When Dan-Dan Wlasuk headed to Uganda in May 2013 to spend eight weeks working in a health center, the young nursing student didn’t anticipate having the opportunity to help deliver babies.
Wlasuk, who earned her bachelor of science in nursing (B.S.N.) degree in May from St. Mary’s College, was one of four nursing majors at the college selected to work last summer at a medical clinic run by the Sisters of the Holy Cross in the African nation.
She knew from the minute she learned about the student-practicum program that she wanted to be a part of it. Wlasuk says she was attracted by the opportunity to learn about the Ugandan culture and medical system while putting her nursing skills to work.
The Sisters of the Holy Cross health center, which includes small in-patient and out-patient wards as well as an HIV clinic, is located in Kyarusozi, a village in the west-central region of Uganda. Patients arrive on foot or on board moped-like boda-bodas. The closest village is thirty minutes away, and many are much farther.
“Women would walk all day” to reach the clinic, Wlasuk says, and some of the clinical staff nurses would travel to villages to treat those who could not come to the health center.
The clinic doesn’t have a full-time medical doctor and is managed by only two Sisters and their staff of nurses, midwives and lab technicians, so the nursing students’ roles are important. The students joined the nurses on their trips to rural areas to provide immunizations and also tested patients for HIV and malaria.
Wlasuk was surprised to find that her job also included performing medical tasks that student nurses are not permitted to carry out in the U.S. “They treated us like nurses, and they give the nurses there so much more autonomy,” she says.
She soon found herself learning to start IVs and conduct prenatal exams. Wlasuk learned to calculate IV drip rates because the clinic did not have IV pumps, and was taught to use a fetascope, a wooden tool that detects a fetal heartbeat.
To Wlasuk’s surprise, a local midwife even suggested that she deliver a baby – something she was relieved did not actually come to pass, although she did observe deliveries.
Despite the challenges of mastering the medical activities, she says her biggest challenge was learning the local dialect, Rutooro.

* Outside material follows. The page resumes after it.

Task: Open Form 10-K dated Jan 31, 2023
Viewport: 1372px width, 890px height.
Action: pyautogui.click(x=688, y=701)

Neighborhood children and the clinic staff helped by teaching the nursing students the key words they needed to communicate effectively with patients.

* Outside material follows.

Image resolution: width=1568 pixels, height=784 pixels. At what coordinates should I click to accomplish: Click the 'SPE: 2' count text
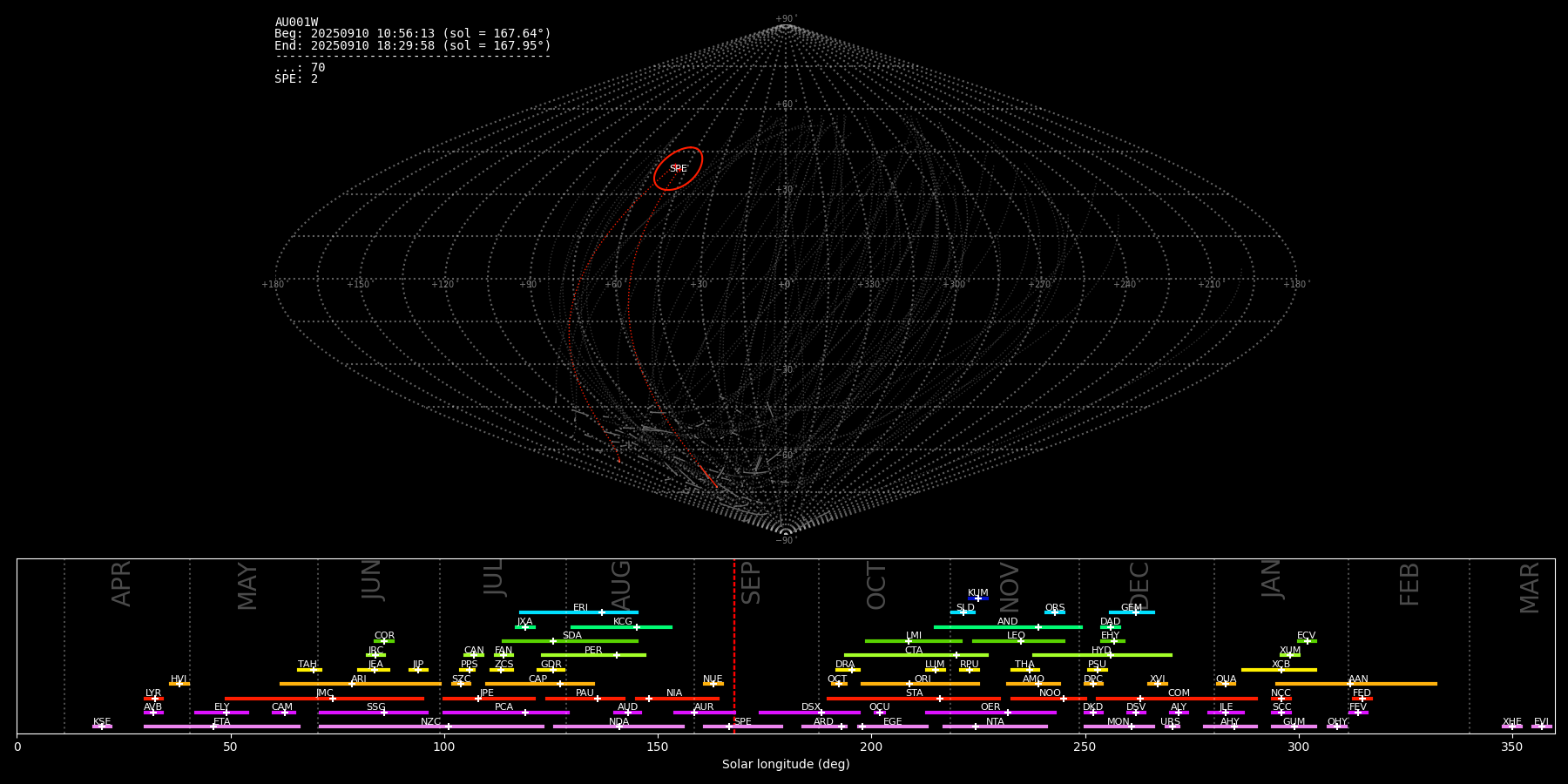pyautogui.click(x=296, y=79)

Wlasuk was interested in pursuing a career in medicine even as student at Sycamore. “I first wanted to be a doctor, then I wanted to be teacher,” she says. As an eighth-grader, she worked as a nanny for a nurse practitioner, and as a senior at North Central High School, she decided she wanted to be a nurse. She was attracted by the versatility of the profession, which would provide her with the skills to teach nursing students and to work as a nurse practitioner.
She says her education at Sycamore provided her with a head start to success. In eighth grade, she spent the day working with a teacher during “Shadow Day.” “That was really important to me,” she remembers. She also notes that Sycamore “prepared me to be more independent.” She singles out Mr. Schuth’s Chemistry course as particularly challenging. It was a “tough road,” she says, but “every time I took it I got a little better at it.”
That preparation enabled her to enroll in all AP honors classes during high school. She says her family, including her sister Mei-Mei, who graduated from Sycamore in 2004, “always looks back on the teachers, who were very supportive.” She recently stopped by Sycamore for a visit. “It’s still a close-knit community,” she says.
After returning from her summer in Africa, Wlasuk continued to support the programs of the Sisters of the Holy Cross. She was chosen to be a peer-advisor for the Uganda study-abroad program applicants, and served as president of Belles4Africa, a club that raises funds for the Sisters of the Holy Cross hospital.
Today, following graduation from St. Mary’s, she’s awaiting news on potential jobs, which include nurse residencies at several universities.
The experience in Uganda taught her a lot about herself. “I am a lot more independent than I thought. If I push myself a little harder I can do anything I want.”